The chart above shows COVID deaths in the US by age group. Purple represents ages 50+, green represents ages 20-49, and blue represents ages 0-19.
Don’t see any blue on the chart? That’s because the percentage of COVID deaths in that age range is less than .05%.
This chart was included in a July 2nd report published on ChildrensHealthDefense.org. All reports referenced in this article were authored by H. Ealy, M. McEvoy, M. Sava, S. Gupta, D. Chong, E. Braham, C. Fieberg, D. White, and P. Anderson.
The second chart in the report details COVID cases in the US by the same age groups. Less than 7% of cases affect the 0-19 demographic, while roughly 45% of cases affect the other two demographics. Further data shows that the youngest age group accounts for just 1.1% of COVID hospitalizations in the US.
As noted in the report, the CDC and World Health Organization knew as early as March that kids and teens were less susceptible to COVID than adults. At the time, only 2% of COVID cases affected patients younger than age 19. In the months since then, data has pushed that percentage even lower.
“The data indicates that, while our children are testing positive for COVID-19 greater than initially anticipated, our children are also not requiring hospitalization with any concerning level of frequency,” notes the report. “We are indeed reassured that the statistics confirm that a child positive for COVID-19 between the ages 0 and 19…is likely to recover from COVID-19 in the 99.9577 percentile.”
The report goes on to note that keeping kids out of school may be doing more harm than good.
Surveys suggest that nearly 70% of parents worry COVID will leave a lasting impact on their kid’s mental health. Nearly 80% of parents with a child who has recently received mental health support worry the virus will have a lasting impact. More than 80% of parents with a child who has a preexisting mental illness say COVID has made it worse.
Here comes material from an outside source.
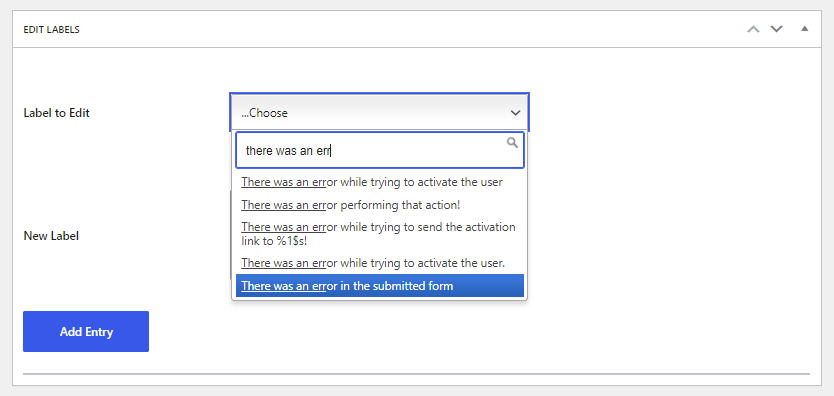Viewport: 834px width, 396px height.
Task: Click the magnifier icon in search box
Action: pos(512,142)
Teenagers who are already struggling with the transition to adulthood are particularly at risk and could end up with life-long problems if forced to stay out of school.
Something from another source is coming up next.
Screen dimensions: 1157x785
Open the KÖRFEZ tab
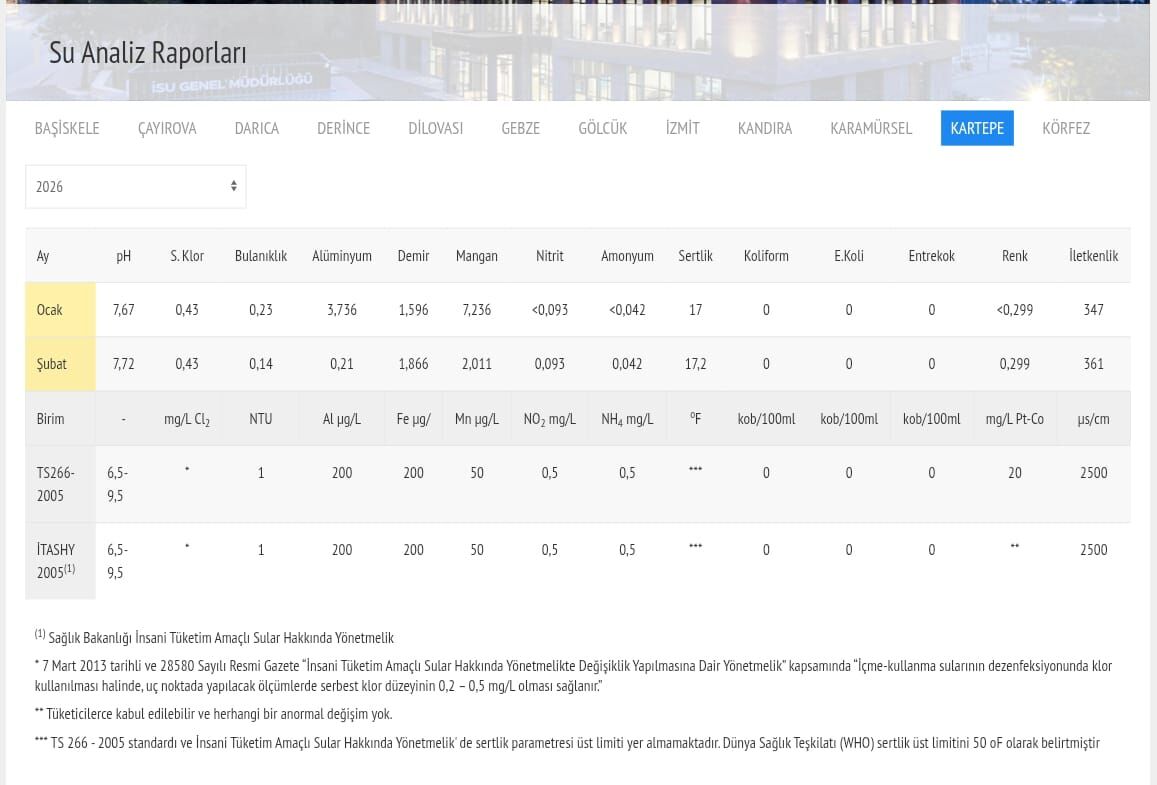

“Policy decisions for governance and education should always be weighed against the very real possibility of severe emotional stress, psychological strain, and stunted social development, created by preventing young American citizens from attending school in person, or imposing severe protective measures to limit physical contact while in attendance in school,” argues the report.
When making decisions about schooling, policymakers must consider the “anxiety, depression, and suicidal ideation created by prolonged isolation and despair regarding their perception of current world events and their uncertain future.”
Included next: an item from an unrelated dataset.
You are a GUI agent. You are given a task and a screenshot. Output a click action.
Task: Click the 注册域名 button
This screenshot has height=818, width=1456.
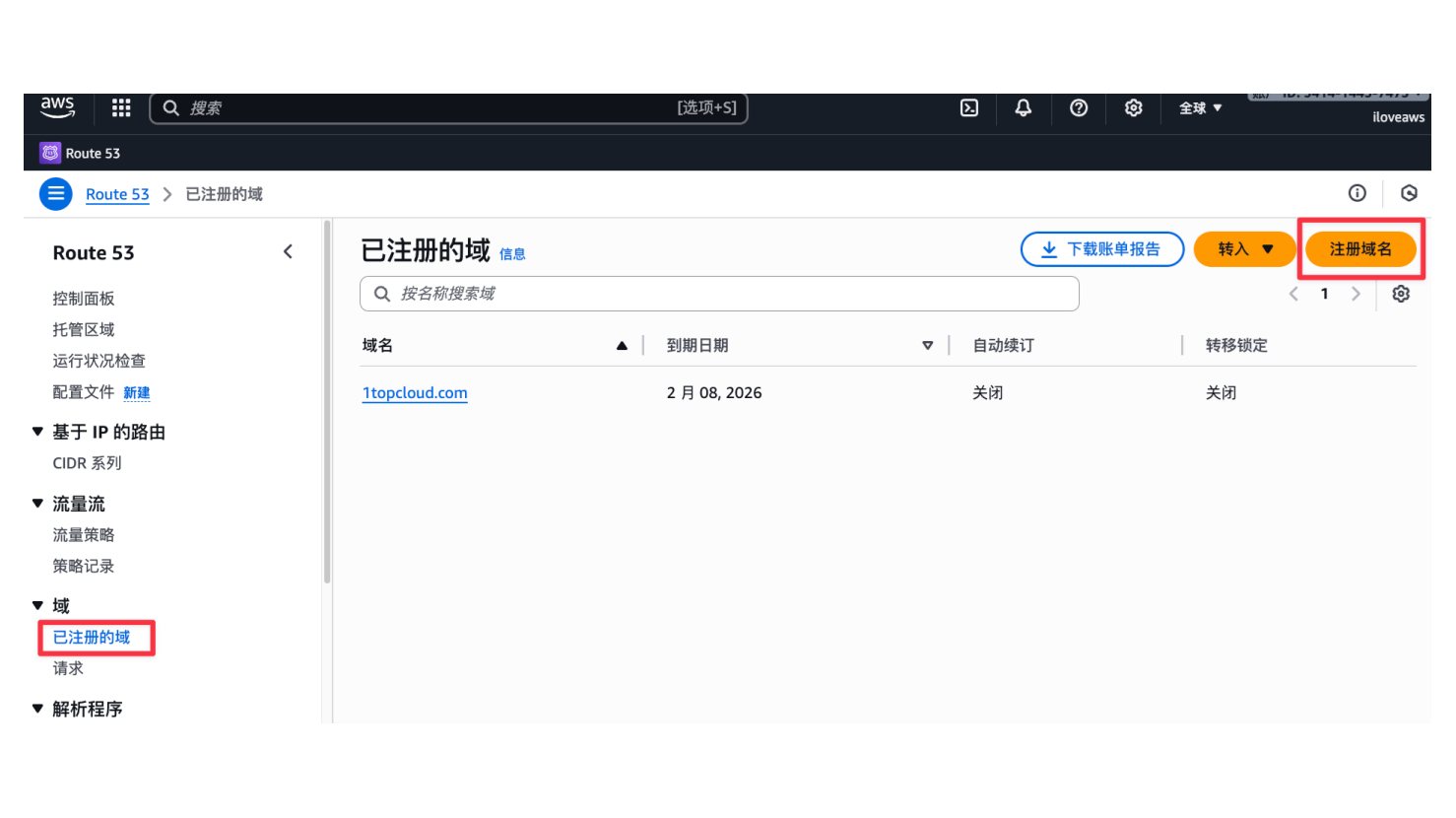(1360, 249)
A second report, published on July 14th, addresses COVID on a broader scale and eases concerns adults may have about returning to the classroom or office.
As noted in the July 14th report, the probability of a patient of any age recovering from COVID is on the rise. And the recent case increases in states like Texas, Florida, and Arizona have not produced anything near the hospitalizations or fatalities experienced during the initial surges in New York and New Jersey. “Therefore, a rise in new cases alone…does not justify cases becoming the new benchmark for justifying epicenter-level executive orders or increased social anxiety.”
To make matters worse, the American people are constantly “underinformed” by the media and the CDC about COVID. We are bombarded with numbers about new cases, but we aren’t being told how many people are being tested or how many of those tests are negative. We see numbers about fatalities but not about recoveries.
As noted in the report, weekly new fatalities have declined for 10 consecutive weeks based on CDC data, but the CDC is failing to share this information with the public. The report’s authors have urged authorities to add positive data alongside negative data to create a more accurate picture for the public.
“The United States is well into recovery despite the increase in new cases…which are more likely due to significant increases in testing,” explains the report. “Our data projections suggest…the US is now projected to have over 2.7 million recoveries.” An additional 2.5 million patients are not expected to require hospitalization.
“A time is at hand when the national conversation must shift away from fears over new cases and refocus on addressing the very real, economic, mental health, physical health, emotional health, and social collateral damage created by the prolonged intrusion of executive orders upon our Constitutional freedoms,” concludes the report.
Author’s Note: This information, coupled with the fact that two potential vaccines entered Phase 3 Trials this month, should be more than enough reason to send kids back to school.